The entry to the Lewiston converter station worksite at 1653 Main St. as seen on Monday, where work has almost come to a stop on New England Clean Energy Connect construction while the project faces legal challenges. Daryn Slover/Sun Journal

This week the Buzz is buying, adding, opening and not building, at least for now, to the tune of about $10 million.

First up: The city of Lewiston issued four building permits for New England Clean Energy Connect’s converter station project at 1653 Main St. in November — one for an 18,100-square foot building for $5.9 million, another 11,822-square feet for $2.9 million, another 7,000-square feet for $928,682 and a fourth 1,200-square feet for $359,476.

The buildings were all part of what’s been estimated as a $250 million project at the site.

With the Maine Department of Environmental Protecting suspending the license and prohibiting ongoing construction on NECEC’s $1 billion power transmission line late last month as the project winds through the courts, work at the Lewiston converter station is instead now being buttoned up, according to Gerry Mirabile, director of permitting and compliance for the NECEC project.

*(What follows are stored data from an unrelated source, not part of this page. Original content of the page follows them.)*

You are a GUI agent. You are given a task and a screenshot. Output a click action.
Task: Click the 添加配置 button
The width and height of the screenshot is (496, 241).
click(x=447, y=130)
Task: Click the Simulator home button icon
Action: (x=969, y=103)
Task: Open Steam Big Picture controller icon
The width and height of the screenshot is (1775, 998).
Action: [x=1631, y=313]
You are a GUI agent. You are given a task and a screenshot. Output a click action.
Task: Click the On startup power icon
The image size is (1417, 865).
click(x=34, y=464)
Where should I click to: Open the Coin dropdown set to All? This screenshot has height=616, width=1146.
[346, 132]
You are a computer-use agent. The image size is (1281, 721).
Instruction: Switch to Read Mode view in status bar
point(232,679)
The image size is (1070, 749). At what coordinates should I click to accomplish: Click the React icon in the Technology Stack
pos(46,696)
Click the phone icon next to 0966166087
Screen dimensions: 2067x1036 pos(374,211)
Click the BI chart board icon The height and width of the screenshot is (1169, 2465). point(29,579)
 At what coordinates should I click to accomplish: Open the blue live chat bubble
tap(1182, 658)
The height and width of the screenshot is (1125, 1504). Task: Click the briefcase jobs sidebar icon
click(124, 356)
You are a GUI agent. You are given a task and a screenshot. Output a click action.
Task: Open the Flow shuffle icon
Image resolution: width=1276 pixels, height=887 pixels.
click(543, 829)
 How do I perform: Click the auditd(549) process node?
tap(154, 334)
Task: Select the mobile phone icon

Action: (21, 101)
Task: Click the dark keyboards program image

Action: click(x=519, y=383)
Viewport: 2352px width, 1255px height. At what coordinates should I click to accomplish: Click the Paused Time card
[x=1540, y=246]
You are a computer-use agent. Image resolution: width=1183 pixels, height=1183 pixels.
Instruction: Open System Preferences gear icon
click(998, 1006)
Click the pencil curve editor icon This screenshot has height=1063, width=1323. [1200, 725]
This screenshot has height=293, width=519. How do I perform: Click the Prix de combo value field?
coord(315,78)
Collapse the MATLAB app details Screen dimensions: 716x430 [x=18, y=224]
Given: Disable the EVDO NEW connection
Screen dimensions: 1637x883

“Since the 23rd, no new construction has been done,” he said Monday. “The only work that’s been done at the converter station and elsewhere in the project is either to complete any work that needs to be complete for safety reasons or to do any work that needed to be done to make the site stable.”

That includes, in Lewiston, putting grates on culverts so children or animals can’t get trapped and bolting down stormwater grates to prevent accidental falls.

“There’s a very large, steep slope on the eastern side of the site; it’s basically rocks that had been blasted and graded,” added Mirabile. “The rock in that area is being knocked down so it’s stable so it’s not so steep and at any risk of landsliding, and then any holes around that could be a falling hazard are being back-filled.”

That work should wrap up soon, he said.

City Planner Doug Greene said under the permits, site work has to start within six months and finish in one year unless an extension is requested and granted.

“As of (Friday), we have not received a request to extend the start of work, nor have we gotten notice NECEC has stopped work,” he said.

City officials had been big supporters of the NECEC project, which was rejected by voters in a statewide referendum last month, and several said they were disappointed after the vote. The city has already seen sizable investment and tax revenue impact from it.

ELSEWHERE IN LEWISTON

Warehouse space is being built Monday behind the former Promenade Mall at 855 Lisbon St. in Lewiston. Daryn Slover/Sun Journal

Among the other commercial projects permitted last month, according to city records:

• A $1.3 million addition at 855 Lisbon St., the former Promenade Mall, now Gendron Place, adding 64,800-square feet behind the mall for MRE, LLC.

Greene said the space is intended for warehousing.

• A $75,000 project at 1103 Lisbon St. installing a pair of pay kiosks at the car wash for Nouria Energy Corp.

• A $60,000 project at 647 Main St. converting a garage to finished office space and replacing a deck for Landry Property Group.

• A $40,000 store renovation for 539 Washington LLC at 426 Lisbon St.

•  A $36,921 renovation at 393 Main St. for Veterans Inc. working on four units.

• A $27,000 renovation for New Beginnings at 597 Main St., replacing egress entrance decks and stairs for the second and third floors.

NEARLY OPEN

St. Mary’s Regional Medical Center announced Monday that it’s finished work on the new Carlton and Lucille Sedgeley Adult Behavioral Unit and will open for patients on Dec. 22.

The new 18-bed unit, on the fourth floor of the C-wing, is “the culmination of a four-year capital project to improve the facilities at the hospital,” according to a press release.

U.S. Sen. Susan Collins recently toured the space while it was still under construction.